## 1. Import Libraries

In [1]:
from bs4 import BeautifulSoup
import requests
import numpy as np

## 2. Read wikipedia page

In [2]:
page = requests.get('https://en.wikipedia.org/wiki/List_of_postal_codes_of_Canada:_M')
page

<Response [200]>

## 3. Extract and process table

1. Extract table using beautiful soup. The tbody elements has 578 children, which is where the table elements are.

In [3]:
soup = BeautifulSoup(page.content, 'html.parser')
tables = soup.find_all('table')

In [4]:
len(tables[0].tbody.contents)

578

2. Import pandas

In [5]:
import pandas as pd

3. Extract the information from the table. For each child of the table, get the non empty elements. A list of children is extracted, which is then transformed into a pandas DataFrame. It can be shown below, 288 rows are created.

In [6]:
all_zipcds = []

In [7]:
for i in tables[0].tbody.children:
    if i != '\n':
        #print(i.contents)
        zipcds = []
        for j in i.children:
            if j!='\n':
                #print(j.text)
                zipcds.append(j.text.strip())
        all_zipcds.append(zipcds)

In [8]:
df_res = pd.DataFrame(all_zipcds[1:], columns=['Postcode', 'Borough', 'Neighbourhood'])
df_res.head()

Unnamed: 0,Postcode,Borough,Neighbourhood
0,M1A,Not assigned,Not assigned
1,M2A,Not assigned,Not assigned
2,M3A,North York,Parkwoods
3,M4A,North York,Victoria Village
4,M5A,Downtown Toronto,Harbourfront


In [9]:
df_res.shape

(288, 3)

4. Dropping the rows where the boroughs are not assigned. 77 rows are dropped, and 211 rows of records are retained.

In [10]:
df_res_dropped = df_res[df_res['Borough'] != 'Not assigned']

In [11]:
df_res_dropped.shape

(211, 3)

5. Setting the rows where neighbourhoods are not assigned to be the same as the borough name. It turns out only one row has satisfy the criterion, and it is shown that postcode M7A has borough and neighbourhoods with the same name.

In [12]:
df_res_dropped.loc[df_res_dropped['Neighbourhood'] == 'Not assigned', 'Neighbourhood'] = df_res_dropped.loc[df_res_dropped['Neighbourhood'] == 'Not assigned', 'Borough']

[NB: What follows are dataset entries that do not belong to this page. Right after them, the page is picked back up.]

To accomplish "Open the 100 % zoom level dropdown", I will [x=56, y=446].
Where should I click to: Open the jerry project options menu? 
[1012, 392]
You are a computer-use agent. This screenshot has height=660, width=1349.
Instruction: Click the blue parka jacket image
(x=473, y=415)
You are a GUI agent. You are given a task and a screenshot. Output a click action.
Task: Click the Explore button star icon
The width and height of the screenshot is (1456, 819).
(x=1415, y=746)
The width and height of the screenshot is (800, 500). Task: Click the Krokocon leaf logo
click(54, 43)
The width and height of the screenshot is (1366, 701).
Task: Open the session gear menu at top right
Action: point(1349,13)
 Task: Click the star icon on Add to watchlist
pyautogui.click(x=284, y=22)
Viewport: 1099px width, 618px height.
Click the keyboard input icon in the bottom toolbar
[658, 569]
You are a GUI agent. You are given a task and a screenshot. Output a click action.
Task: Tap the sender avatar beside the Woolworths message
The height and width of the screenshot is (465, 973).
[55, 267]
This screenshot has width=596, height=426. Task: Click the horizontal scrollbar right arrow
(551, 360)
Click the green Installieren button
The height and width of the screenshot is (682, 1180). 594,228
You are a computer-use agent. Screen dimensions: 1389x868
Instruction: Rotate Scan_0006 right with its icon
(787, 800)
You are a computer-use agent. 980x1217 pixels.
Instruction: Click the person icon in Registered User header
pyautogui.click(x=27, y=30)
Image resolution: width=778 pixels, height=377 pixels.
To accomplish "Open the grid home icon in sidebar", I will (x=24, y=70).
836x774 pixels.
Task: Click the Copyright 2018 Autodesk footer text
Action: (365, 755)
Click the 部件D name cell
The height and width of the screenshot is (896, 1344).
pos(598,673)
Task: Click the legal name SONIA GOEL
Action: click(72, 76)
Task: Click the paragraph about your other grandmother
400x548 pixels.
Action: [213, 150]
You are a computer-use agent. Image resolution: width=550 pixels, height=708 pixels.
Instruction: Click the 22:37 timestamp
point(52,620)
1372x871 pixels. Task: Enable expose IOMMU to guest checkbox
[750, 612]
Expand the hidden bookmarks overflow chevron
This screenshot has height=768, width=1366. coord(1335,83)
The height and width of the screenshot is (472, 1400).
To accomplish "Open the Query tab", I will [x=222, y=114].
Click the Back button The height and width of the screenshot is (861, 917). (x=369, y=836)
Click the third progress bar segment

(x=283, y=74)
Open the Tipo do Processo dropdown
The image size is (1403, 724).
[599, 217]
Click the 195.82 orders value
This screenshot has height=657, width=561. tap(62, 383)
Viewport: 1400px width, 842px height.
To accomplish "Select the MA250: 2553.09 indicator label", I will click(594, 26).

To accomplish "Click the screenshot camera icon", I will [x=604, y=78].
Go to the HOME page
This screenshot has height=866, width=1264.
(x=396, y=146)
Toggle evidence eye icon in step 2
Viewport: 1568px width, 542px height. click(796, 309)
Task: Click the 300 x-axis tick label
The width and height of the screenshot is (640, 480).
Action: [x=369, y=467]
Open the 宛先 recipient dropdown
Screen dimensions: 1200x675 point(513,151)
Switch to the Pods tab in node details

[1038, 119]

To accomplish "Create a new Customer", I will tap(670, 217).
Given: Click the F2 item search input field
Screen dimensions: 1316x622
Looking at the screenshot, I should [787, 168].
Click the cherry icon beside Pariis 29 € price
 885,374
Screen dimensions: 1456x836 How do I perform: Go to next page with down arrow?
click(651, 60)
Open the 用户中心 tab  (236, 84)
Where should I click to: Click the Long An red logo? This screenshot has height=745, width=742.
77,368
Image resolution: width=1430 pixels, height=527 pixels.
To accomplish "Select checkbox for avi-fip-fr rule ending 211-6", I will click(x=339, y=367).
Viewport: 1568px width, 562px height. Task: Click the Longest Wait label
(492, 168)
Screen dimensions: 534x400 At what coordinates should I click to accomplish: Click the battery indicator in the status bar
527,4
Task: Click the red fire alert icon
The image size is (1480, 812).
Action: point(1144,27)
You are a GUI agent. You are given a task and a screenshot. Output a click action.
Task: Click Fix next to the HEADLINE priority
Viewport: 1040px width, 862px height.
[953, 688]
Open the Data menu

A value is trying to be set on a copy of a slice from a DataFrame

See the caveats in the documentation: http://pandas.pydata.org/pandas-docs/stable/indexing.html#indexing-view-versus-copy
  self._setitem_with_indexer(indexer, value)
A value is trying to be set on a copy of a slice from a DataFrame

See the caveats in the documentation: http://pandas.pydata.org/pandas-docs/stable/indexing.html#indexing-view-versus-copy
  """Entry point for launching an IPython kernel.


In [13]:
df_res_dropped[df_res_dropped['Postcode'] == 'M7A']

Unnamed: 0,Postcode,Borough,Neighbourhood
8,M7A,Queen's Park,Queen's Park


In [14]:
df_res_dropped.shape

(211, 3)

6. Using groupby to join the neighbourhoods with the same borough name.

In [15]:
df_res_grouped = pd.DataFrame(df_res_dropped.groupby(['Postcode', 'Borough'])['Neighbourhood'].apply(lambda x: ', '.join(x)))

In [16]:
df_res_grouped.reset_index(inplace=True)

looking at the combined neighbourhoods

In [17]:
df_res_grouped.loc[1:103:3, :]

Unnamed: 0,Postcode,Borough,Neighbourhood
1,M1C,Scarborough,"Highland Creek, Rouge Hill, Port Union"
4,M1H,Scarborough,Cedarbrae
7,M1L,Scarborough,"Clairlea, Golden Mile, Oakridge"
10,M1P,Scarborough,"Dorset Park, Scarborough Town Centre, Wexford ..."
13,M1T,Scarborough,"Clarks Corners, Sullivan, Tam O'Shanter"
16,M1X,Scarborough,Upper Rouge
19,M2K,North York,Bayview Village
22,M2N,North York,Willowdale South
25,M3A,North York,Parkwoods
28,M3H,North York,"Bathurst Manor, Downsview North, Wilson Heights"


In [18]:
df_res_grouped.columns

Index(['Postcode', 'Borough', 'Neighbourhood'], dtype='object')

## 4. Save to pickled file

In [19]:
df_res_grouped.to_pickle('toronto.pkl')

#### The final dataframe has 103 rows.

In [20]:
df_res_grouped.shape

(103, 3)